While this is easy for some of us who live in smaller rural townships (less than 2,000 in population), it is not as easy for agencies addressing development and providing funding. Fair or not, this becomes one of the reasons why community development in rural areas is so difficult.

Since a good discussion about our two previuos posts is ongoing, I thought, let's just stick with it and provide more detail on another of Michael Holton's ten reasons rural development is difficult. This is the narrative portion about the second reason rural community development is hard to do (Center for Rural Affairs newsletter)... John Crabtree

Agree? Disagree? Post a comment here or contact John Crabtree, johnc@cfra.org

Center for Rural Affairs
Values. Worth. Action.

12 Comments:

  • At 10:21 PM, Anonymous Anonymous said…

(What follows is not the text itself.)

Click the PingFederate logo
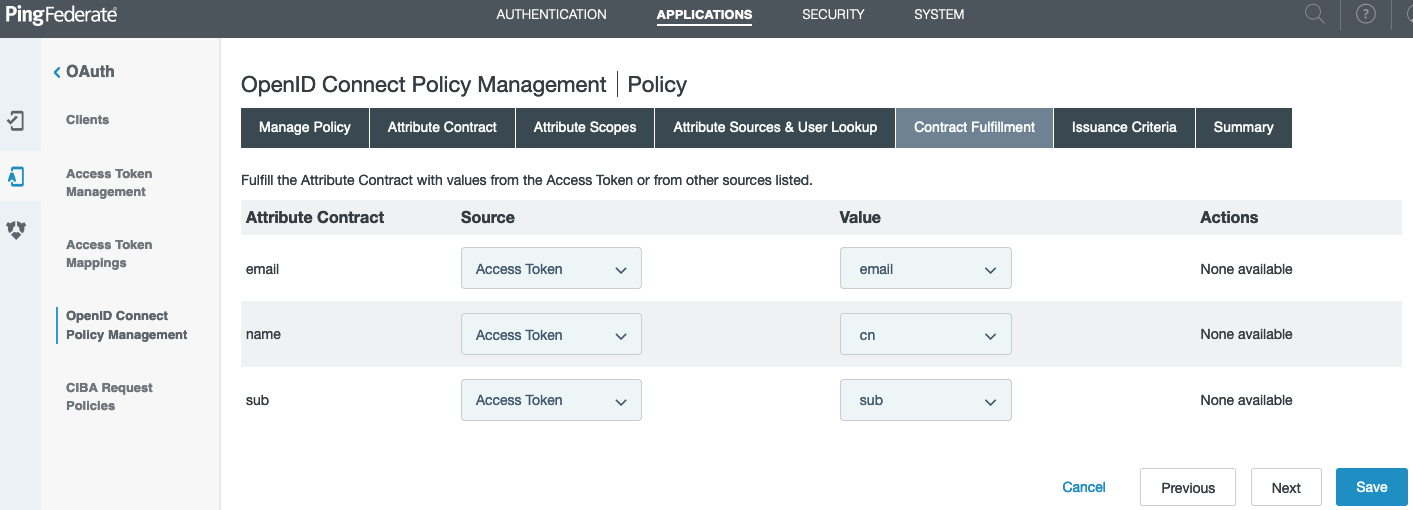This screenshot has height=510, width=1413. [61, 15]
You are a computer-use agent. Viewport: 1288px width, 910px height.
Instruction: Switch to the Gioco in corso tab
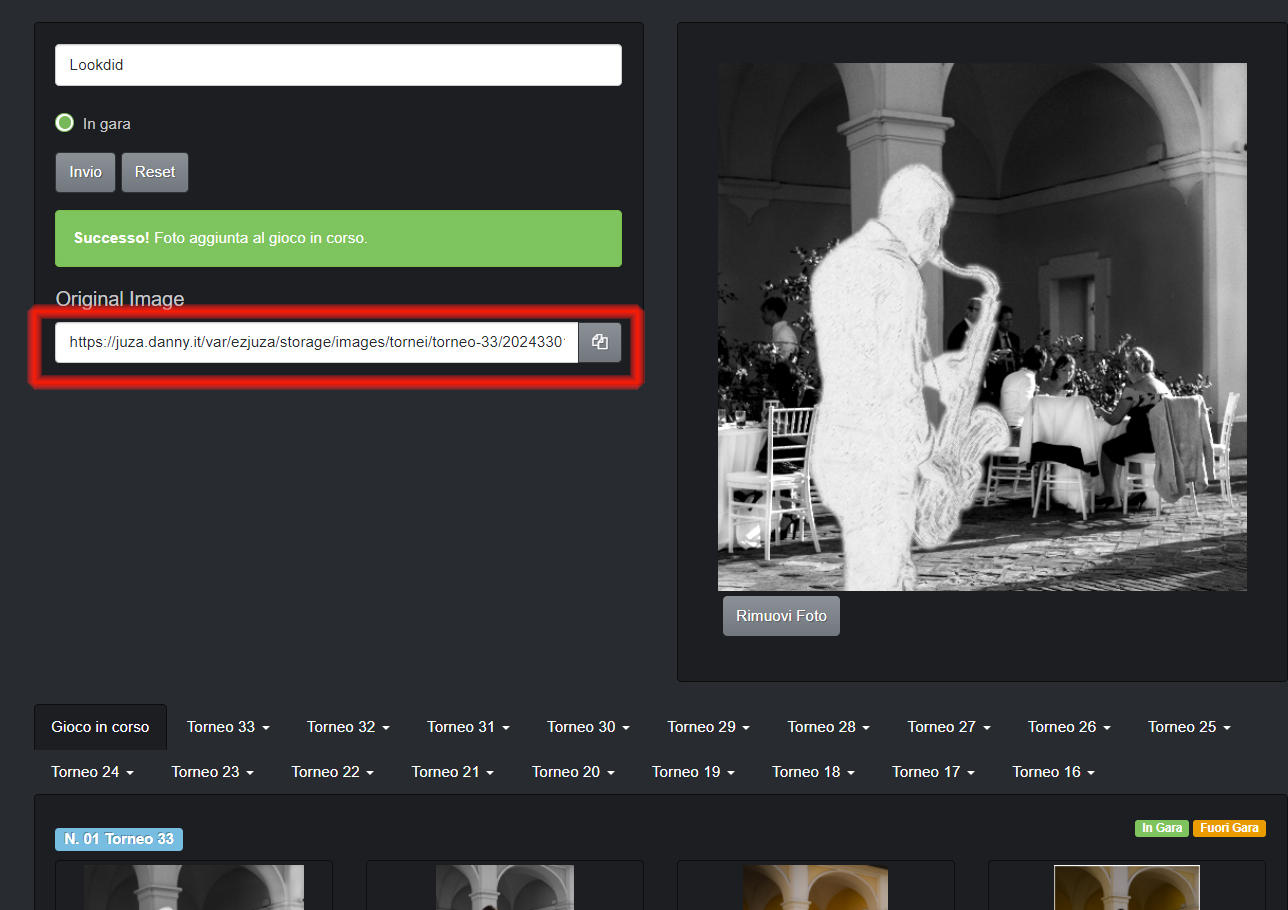[100, 727]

    I am a little stumped with these most recent posts from Mr. Holten. I must admit that I am not usually in agreement with him or his views on Rural America and have criticized him many times, so its only fair of me to say that I think he has made some very good points in these recent articles.

    I think sometimes the Economic Development and Gatekeepers get a bad rap and I have some issues with that.

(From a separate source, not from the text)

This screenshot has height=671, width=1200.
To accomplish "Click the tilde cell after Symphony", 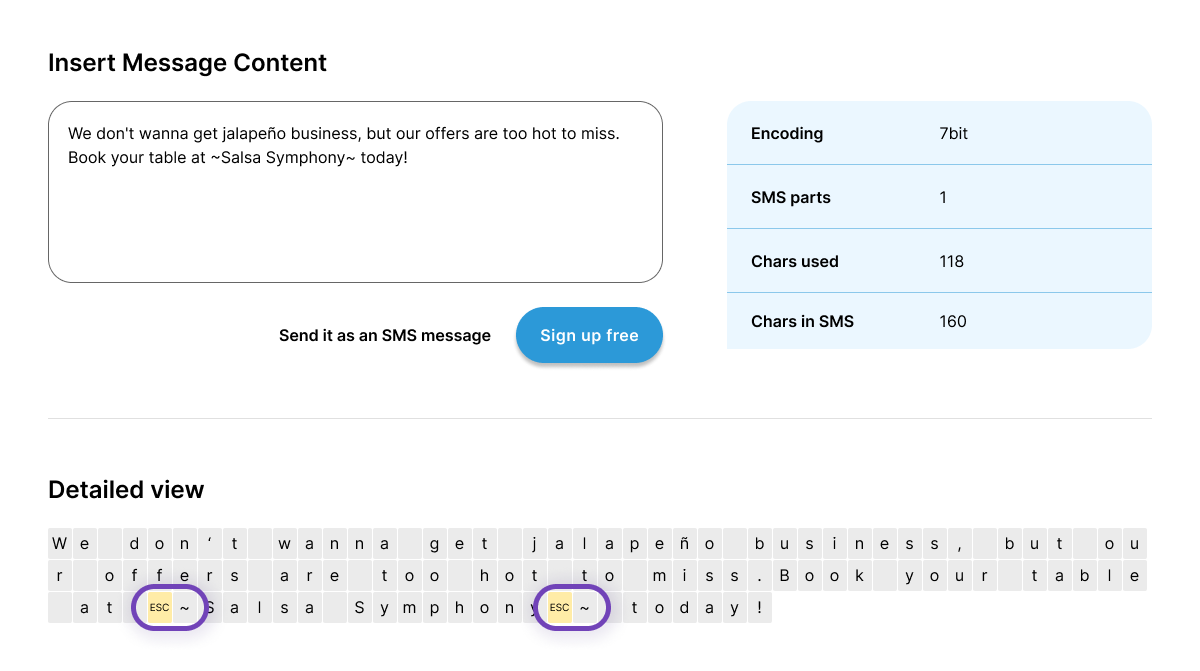I will [x=585, y=607].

    I am speaking from personal experience when I say that the community that I used to live in was literally dying. We had a beautiful main street in a town of 1800 people with half the store fronts closed and there was no enthusiasim left until our Economic Development Director arrived to town. He brought a few suggestions to the table without saying "you are doing this wrong and that wrong" he pointed out all the attributes that the little town had to offer and announced his goal was to fill in every store front in that town within a year. We thought he was dreaming, but you know what? With that attitude of looking at whats good about that community rather than what it didn't have, the enthusiasim that poured out of people blew me away. The town just needed some self confidence and hope, and without that Economic Development Director, they just wouldn't have seen it and wouldn't have had the confidence in themselves. No he didn't do it by himself. I'm not saying that, but Rural America just needs to have a little self confidence and hope like he brought to my home town.

    I have criticized Michael about the fact that everyone has to have all these planning meetings and discussion groups and on and on. Yes you must have those, but in addition to the meetings and groups you need some actual results and fruition that are coming from these discussions. I think its far more important to look at your attributes and improving the quality of life instead of saying "gee our little town isn't anything unless we have this or that".

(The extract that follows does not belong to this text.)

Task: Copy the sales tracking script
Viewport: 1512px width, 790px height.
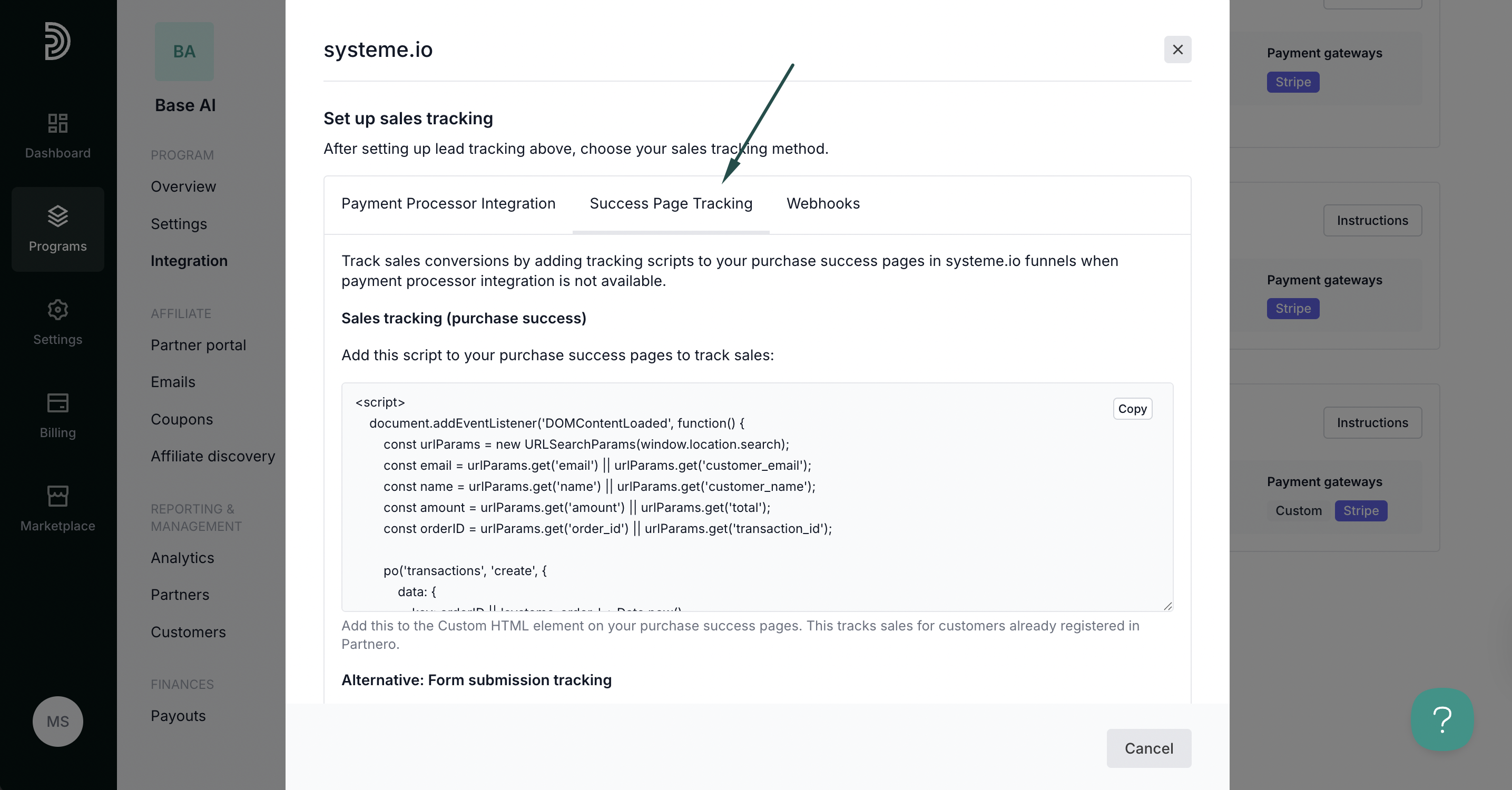Action: click(x=1132, y=409)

    We can all sit around and talk and complain and whine until we are blue in the face but in the meantime...small town America is dying. Look at John's previous post about Georgia wiping all the small towns off their map "to look less cluttered". This is the reality that if the citizens of Rural America don't do something to save themselves, you are screwed because the government could care less. It will be " a lot less cluttered" without us. There is another comment from someone from Dougherty Iowa who along with the rest of their town have been fighting to save their post office. They are fighting that fight and so far are winning.

    I get sad and just as frustrated as everyone else. I don't have any magic solutions or ideas to offer really, but I felt that I needed to comment.

    I would like to add one more thought - the farmer that said "we're not opposed to progress, we're opposed to change. Change is something that happens to you, and progress is something you participate in..."

    he hit it right on the head.

     
  • At 10:30 PM, Anonymous Anonymous said…

    What constitutes rural can be elusive, but as Justice Brennan said about pornography, "I know it when I see it."

     
  • At 9:41 PM, Anonymous Anonymous said…

    One comment that should be pointed out about the first comment in this thread, and Michael did this to an extent, is that the economic developer that was mentioned was working to enhance what the community already had, a focal point, an asset (as Michael put it)

    The way it sounds, he helped the community see what they already had and helped find ways to build on it.

     
  • At 9:42 PM, Anonymous Anonymous said…

    oh, and one question, what is the definition of rural (in other words, what is the government's definition)?

     
  • At 11:13 PM, Anonymous Anonymous said…

    i think that is what the first comment actually said isn't it?

     
  • At 11:18 PM, Anonymous Anonymous said…

    I believe that there has been general agreement, among all the commentors so far, that building on existing assets is the best way to go for more rural communities. I think the more recent post was trying to provide emphasis to that point.

     
  • At 11:41 PM, Anonymous Anonymous said…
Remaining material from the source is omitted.